Die Börse ist keine Einbahnstraße. Und doch haben wir innerhalb von nur sechs Monaten am europäischen Aktienmarkt zwei Einbahnstraßen in Folge durchfahren – allerdings mit entgegengesetzten Richtungen. Zudem waren beide Quartale hoch emotional. Was können wir daraus für die kommenden Monate ableiten?

Ende Dezember war Angst das beherrschende Element: Die Sentiment-Indikatoren zeugten von extremer Zurückhaltung und am Optionsmarkt sahen wir Absicherungsquoten wie seit den unseligen Zeiten der Lehman-Pleite nicht mehr. Hatten viele Marktteilnehmer sich Anfang Oktober 2018 aufgrund der im Saldo bis dahin seitwärts verlaufenen Bewegung lediglich auf ein verlorenes Jahr eingerichtet, war es drei Monate später mit der Gelassenheit vorbei. Schlimmeres schien sich anzukündigen – obwohl keiner sich die Abwärtsbewegung erklären konnte.

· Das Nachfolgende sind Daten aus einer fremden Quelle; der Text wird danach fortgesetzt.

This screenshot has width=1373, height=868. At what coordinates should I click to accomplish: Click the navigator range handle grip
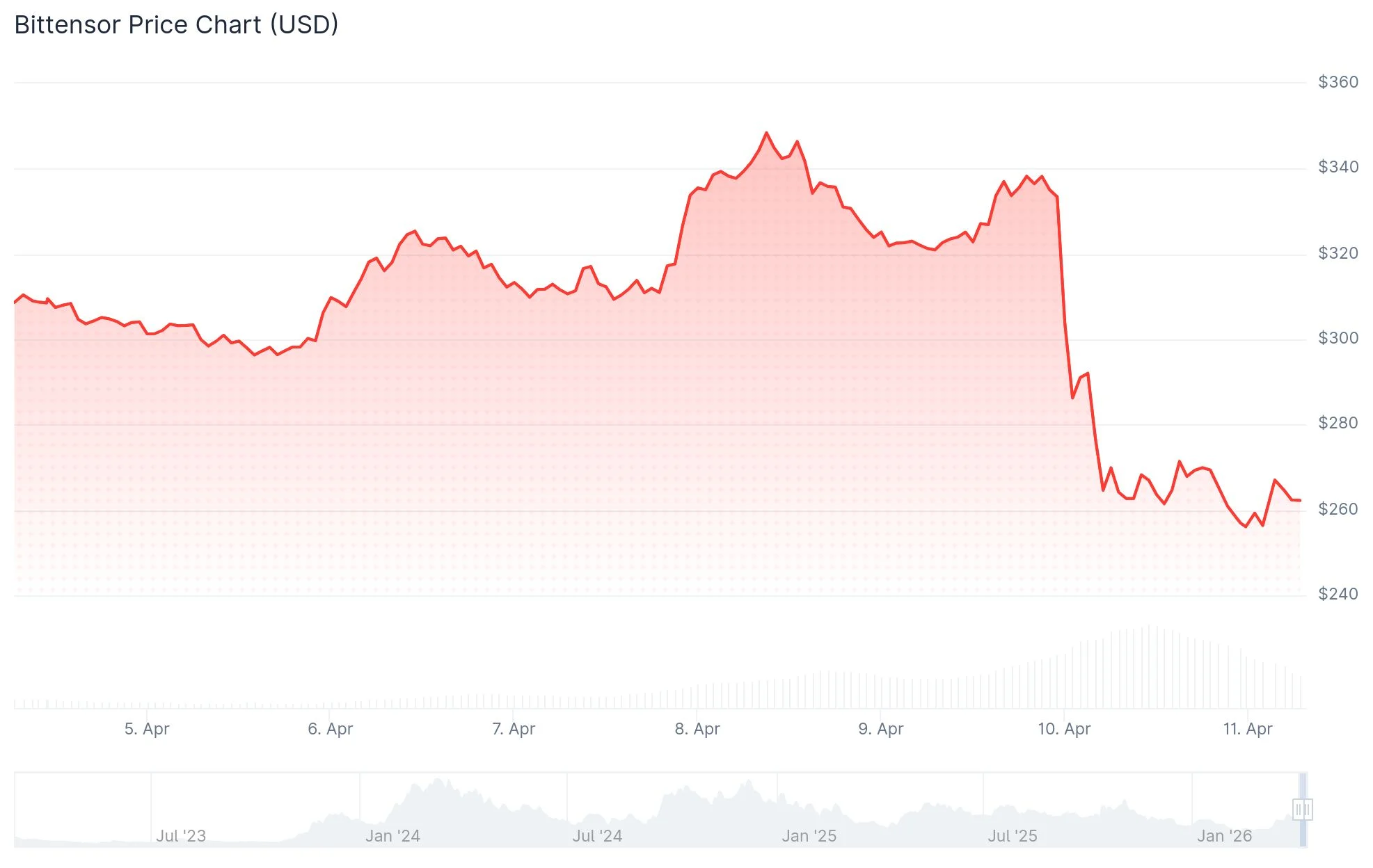click(1302, 810)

Erfolgreicher Markt – mit nur wenigen Teilnehmern

Ergo machten zahlreiche Investoren die Schotten dicht. Und verpassten damit die aus ihrer Perspektive heraus geradezu wundersame Gegenbewegung der ersten drei Monate 2019. So steht Europas Aktienmarkt zwar heute auf dem Niveau, das er vor sechs Monaten hatte. Aber ein großer Teil der Investoren steht – noch immer – draußen. Und deren Frage lautet: auf Rücksetzer warten oder reingehen?

Hätte man diesen Anlegern zum Jahreswechsel ein Plus von zehn Prozent für 2019 versprochen: Die meisten hätten zugegriffen. Aber jetzt werden die Quartalsbilanzen gezogen. Und erster Rechtfertigungsdruck kommt auf. Soll man also, wenn man bislang nicht dabei war, auf eine günstige Gelegenheit hoffen? Oder war es das bereits für 2019?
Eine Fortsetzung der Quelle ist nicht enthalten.